Hey, thanks for taking my question. This is Puneet sitting in for Tien-Tsin. What are the incremental gross margins on some of the high-growth multicloud revenue that you are generating? And can that segment's margins be at least flat on a year-on-year basis this year? 

Amar Maletira -- President and Chief Financial Officer

So let me make sure the -- when we are talking about high-margin segment within multicloud, are you talking about the follow-on sales, Puneet? Or are you talking about the overall? 

Unknown speaker

I meant like the high growth, like that 75% growth in multicloud business that you are giving there.

Amar Maletira -- President and Chief Financial Officer

Yeah. So you know, listen, I think it all depends on the mix of business, Puneet. At this point in time, given our internal plans, we are assuming that the mix of business remains the same between infrastructure and services within that growth portfolio. So we expect the gross margins to, in that particular business, to remain sort of stable.

But again, it depends on the mix of infrastructure and services. So that mix can change if we decide to go after more landing because there's a land grab of accounts going on. So if we decide to push forward and acquire more accounts, that mix might change. 

Unknown speaker

Thank you. 

Joe Crivelli

Thanks, Puneet. Next question comes from Keith Bachman with BMO. And Frank Louthan, you're on deck. Keith, are you there? All right.

Let's circle back to Keith. Can we promote Frank Louthan to speaker, please? 

Unknown speaker

Hey, great, thank you. Maybe I missed this, but can you quantify how much the BT deal was in the bookings for the quarter? That would be great. And then where are we on the offshoring with the labor in terms of sort of the percentage of the shift and the total cost savings to date? And when do you think that will be completed? Thanks.

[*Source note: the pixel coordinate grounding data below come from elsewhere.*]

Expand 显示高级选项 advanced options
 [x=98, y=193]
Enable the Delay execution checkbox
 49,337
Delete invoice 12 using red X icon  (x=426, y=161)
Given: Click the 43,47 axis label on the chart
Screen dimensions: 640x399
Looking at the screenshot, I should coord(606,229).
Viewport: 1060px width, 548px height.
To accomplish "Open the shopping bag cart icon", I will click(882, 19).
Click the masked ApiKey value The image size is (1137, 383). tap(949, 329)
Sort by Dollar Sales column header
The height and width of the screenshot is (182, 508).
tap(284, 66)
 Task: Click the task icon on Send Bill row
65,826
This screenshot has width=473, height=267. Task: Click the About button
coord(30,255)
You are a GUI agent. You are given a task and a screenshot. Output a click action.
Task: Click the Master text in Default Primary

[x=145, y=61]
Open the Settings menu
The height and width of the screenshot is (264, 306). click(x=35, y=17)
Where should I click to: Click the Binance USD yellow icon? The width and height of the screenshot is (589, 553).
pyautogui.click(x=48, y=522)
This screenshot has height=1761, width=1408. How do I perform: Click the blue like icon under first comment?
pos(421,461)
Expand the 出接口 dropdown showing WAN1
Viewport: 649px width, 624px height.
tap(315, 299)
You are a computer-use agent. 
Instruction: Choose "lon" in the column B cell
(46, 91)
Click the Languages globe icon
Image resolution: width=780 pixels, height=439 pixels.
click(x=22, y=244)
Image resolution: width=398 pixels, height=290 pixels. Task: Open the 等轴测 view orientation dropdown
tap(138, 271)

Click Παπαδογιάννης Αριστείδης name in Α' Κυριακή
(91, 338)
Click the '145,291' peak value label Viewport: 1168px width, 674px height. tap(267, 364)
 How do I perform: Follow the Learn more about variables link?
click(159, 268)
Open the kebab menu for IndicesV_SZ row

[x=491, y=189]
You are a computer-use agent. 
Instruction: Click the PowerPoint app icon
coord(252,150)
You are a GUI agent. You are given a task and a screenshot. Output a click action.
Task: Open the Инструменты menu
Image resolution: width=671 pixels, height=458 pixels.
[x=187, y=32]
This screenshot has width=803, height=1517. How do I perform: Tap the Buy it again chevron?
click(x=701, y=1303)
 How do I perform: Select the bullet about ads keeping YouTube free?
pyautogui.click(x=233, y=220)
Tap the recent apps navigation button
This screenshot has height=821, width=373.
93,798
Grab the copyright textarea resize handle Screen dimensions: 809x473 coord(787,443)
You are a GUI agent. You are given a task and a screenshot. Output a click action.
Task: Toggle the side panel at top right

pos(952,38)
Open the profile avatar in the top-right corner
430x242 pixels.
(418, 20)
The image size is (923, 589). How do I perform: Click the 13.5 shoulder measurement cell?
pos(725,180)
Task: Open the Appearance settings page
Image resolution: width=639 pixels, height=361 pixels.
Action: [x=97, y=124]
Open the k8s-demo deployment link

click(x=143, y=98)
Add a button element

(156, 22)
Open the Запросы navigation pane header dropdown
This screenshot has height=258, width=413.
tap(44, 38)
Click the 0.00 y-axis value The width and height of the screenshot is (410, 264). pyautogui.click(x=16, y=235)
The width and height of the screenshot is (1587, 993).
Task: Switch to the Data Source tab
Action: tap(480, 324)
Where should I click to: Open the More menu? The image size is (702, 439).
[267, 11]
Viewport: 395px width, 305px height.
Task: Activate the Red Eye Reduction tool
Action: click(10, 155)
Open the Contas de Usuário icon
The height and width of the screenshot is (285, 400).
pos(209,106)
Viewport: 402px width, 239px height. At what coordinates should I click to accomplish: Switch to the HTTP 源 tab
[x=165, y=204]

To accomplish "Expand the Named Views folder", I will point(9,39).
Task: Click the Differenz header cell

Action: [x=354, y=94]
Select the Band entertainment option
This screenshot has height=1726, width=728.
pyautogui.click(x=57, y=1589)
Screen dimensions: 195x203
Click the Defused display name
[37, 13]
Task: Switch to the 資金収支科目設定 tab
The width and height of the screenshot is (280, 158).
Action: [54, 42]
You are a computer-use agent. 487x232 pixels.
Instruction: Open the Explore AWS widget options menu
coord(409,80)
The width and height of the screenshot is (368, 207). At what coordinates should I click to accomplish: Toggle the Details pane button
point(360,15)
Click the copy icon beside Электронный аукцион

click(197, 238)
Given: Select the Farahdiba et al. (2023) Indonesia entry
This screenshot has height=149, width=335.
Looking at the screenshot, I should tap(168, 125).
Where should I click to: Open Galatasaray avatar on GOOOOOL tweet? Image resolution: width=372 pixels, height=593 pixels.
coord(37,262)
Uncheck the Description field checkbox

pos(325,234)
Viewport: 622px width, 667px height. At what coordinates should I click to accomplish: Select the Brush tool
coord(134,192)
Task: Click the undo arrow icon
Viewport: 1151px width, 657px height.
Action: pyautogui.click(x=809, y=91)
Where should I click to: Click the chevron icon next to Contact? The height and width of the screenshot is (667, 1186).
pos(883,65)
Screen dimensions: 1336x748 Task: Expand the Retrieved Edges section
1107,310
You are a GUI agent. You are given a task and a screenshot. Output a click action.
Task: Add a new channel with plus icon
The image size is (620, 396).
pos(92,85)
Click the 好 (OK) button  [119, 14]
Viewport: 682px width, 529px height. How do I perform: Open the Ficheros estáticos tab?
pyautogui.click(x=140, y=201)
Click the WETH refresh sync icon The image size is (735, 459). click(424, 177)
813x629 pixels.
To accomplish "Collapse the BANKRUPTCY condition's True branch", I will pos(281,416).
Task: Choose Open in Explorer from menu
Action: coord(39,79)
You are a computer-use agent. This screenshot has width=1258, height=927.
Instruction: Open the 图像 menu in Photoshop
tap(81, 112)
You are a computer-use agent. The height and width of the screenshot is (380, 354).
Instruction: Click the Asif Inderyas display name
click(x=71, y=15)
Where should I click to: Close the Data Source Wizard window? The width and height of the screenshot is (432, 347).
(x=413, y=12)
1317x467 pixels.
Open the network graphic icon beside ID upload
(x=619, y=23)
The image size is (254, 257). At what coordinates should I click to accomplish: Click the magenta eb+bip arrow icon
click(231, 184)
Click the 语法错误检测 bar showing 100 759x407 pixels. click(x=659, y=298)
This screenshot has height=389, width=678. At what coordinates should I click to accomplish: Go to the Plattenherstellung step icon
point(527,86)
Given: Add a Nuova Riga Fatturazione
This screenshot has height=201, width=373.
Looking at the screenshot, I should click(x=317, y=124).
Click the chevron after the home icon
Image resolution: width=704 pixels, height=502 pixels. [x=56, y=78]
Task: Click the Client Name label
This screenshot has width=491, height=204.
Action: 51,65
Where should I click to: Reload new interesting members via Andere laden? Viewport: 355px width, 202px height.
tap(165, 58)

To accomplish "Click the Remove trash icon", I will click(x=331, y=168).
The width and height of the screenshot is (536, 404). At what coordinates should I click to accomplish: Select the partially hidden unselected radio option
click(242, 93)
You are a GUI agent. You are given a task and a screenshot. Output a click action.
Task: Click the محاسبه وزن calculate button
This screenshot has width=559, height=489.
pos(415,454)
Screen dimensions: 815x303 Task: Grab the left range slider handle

Kevin Jones -- Chief Executive Officer

Hey, Frank, it's Kevin here. So I'll start with some color on the BT deal. So BT deal was the largest deal in company history. We're not disclosing the exact dollar amount, but I'll give you a bit of detail here.

You know, it brings significant value to both parties and could be worth several hundred million dollars over multiple years. And we're looking at migrating a large number of BT enterprise customers to Rackspace Technology. This deal gives us the opportunity to expand our presence in 180 countries, and we're excited about this as BT's hybrid cloud offerings will be based on the Rackspace private cloud solution, namely Rackspace Services for VMware Cloud. Frank, that's a new offering we introduced last year.

You know, and this deal validates several things for us. It validates our new private cloud offering, Rackspace Services for VMware Cloud. It validates our multicloud strategy, our growth potential in the enterprise market, as I mentioned earlier. Our geographic expansion strategy.

I think this deal also shows our competitive advantages against some of the largest competitors in the industry. So, we're pleased and excited about our relationship with BT. Amar, do you want to talk about offshore?

Amar Maletira -- President and Chief Financial Officer

Yeah, sure. I think, Frank, when we announced the restructuring program mid of last year, one of the key tenets of the program was to change approval for footprint. So if we just take a look at our offshore/onshore mix at the end of fiscal '20, we were less than about 25% offshore, right? We improved that by more than 20 points exiting fiscal 2021. So this was a significant change in our offshore mix.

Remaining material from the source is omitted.